Song by Paul Simon

from the album The Paul Simon Songbook
- Released: August 1965
- Genre: Folk
- Length: 2:27
- Label: Columbia/CBS
- Songwriter: Paul Simon

= Flowers Never Bend with the Rainfall =

1965 song by Paul Simon

"Flowers Never Bend with the Rainfall" is a song by the American musician Paul Simon, later re-recorded by Simon & Garfunkel for their third studio album Parsley, Sage, Rosemary and Thyme.

== Lyrics ==
The song's lyrics talk about coping with reality and personal confusion.
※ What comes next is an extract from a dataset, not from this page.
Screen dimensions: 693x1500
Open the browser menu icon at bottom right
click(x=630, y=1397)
In Paul Simon: The Definitive Biography, Laura Jackson says "his mirror on the wall threw back an image dark and small, which to some degree depressed him."

== Recording ==
The song is played in the key of G on The Paul Simon Songbook but capoed up two frets to A on Parsley, Sage, Rosemary and Thyme.

== Reception ==
Hey Alma called it a "joyful blend of baritone and tenor".
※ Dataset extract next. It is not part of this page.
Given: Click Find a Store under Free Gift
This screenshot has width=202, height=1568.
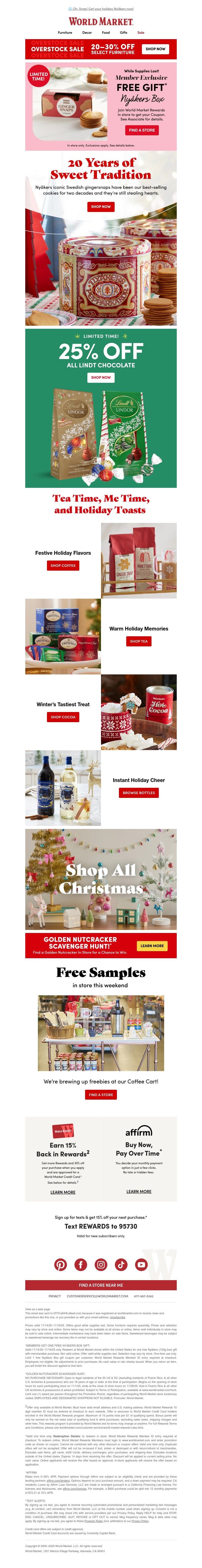Looking at the screenshot, I should coord(142,130).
Looking back 50 years to 1965, Cornell Banca said somewhat uncharitably the song and "A Most Peculiar Man" "confront the listener with similarly shallow "philosophical" reflections that sound engaging the first few times, and then pale on repeated listening."

The All Music Guide Required: Classic Rock book by Hal Leonard said it "was Simon at his most reflectively philosophical, dealing with age and its changes much as 'Patterns'"

Matthew Greenwald at AllMusic states "An almost dead ringer for "Red Rubber Ball," a Paul Simon song never recorded in the studio by Simon & Garfunkel (it was a hit by the Cyrcle), "Flowers That Never Bend With the Rainfall" is a simple yet very likeable slice of pop confection. As with many of Simon's songs, this is a simple yet insightful self-analysis, filled with pathos and humor. Musically, it showcases Simon's pop instincts in a very powerful and charming way. There are many other songs of his from this period that are indeed better, but the sense of craftsmanship easily puts it on the level of Simon's other, more ambitious creations."

== Covers ==
The live tribute band Toast recorded a cover of the song in 1970 that was later included on Under the Covers – Forty Great Paul Simon Cover Versions 1964–2017.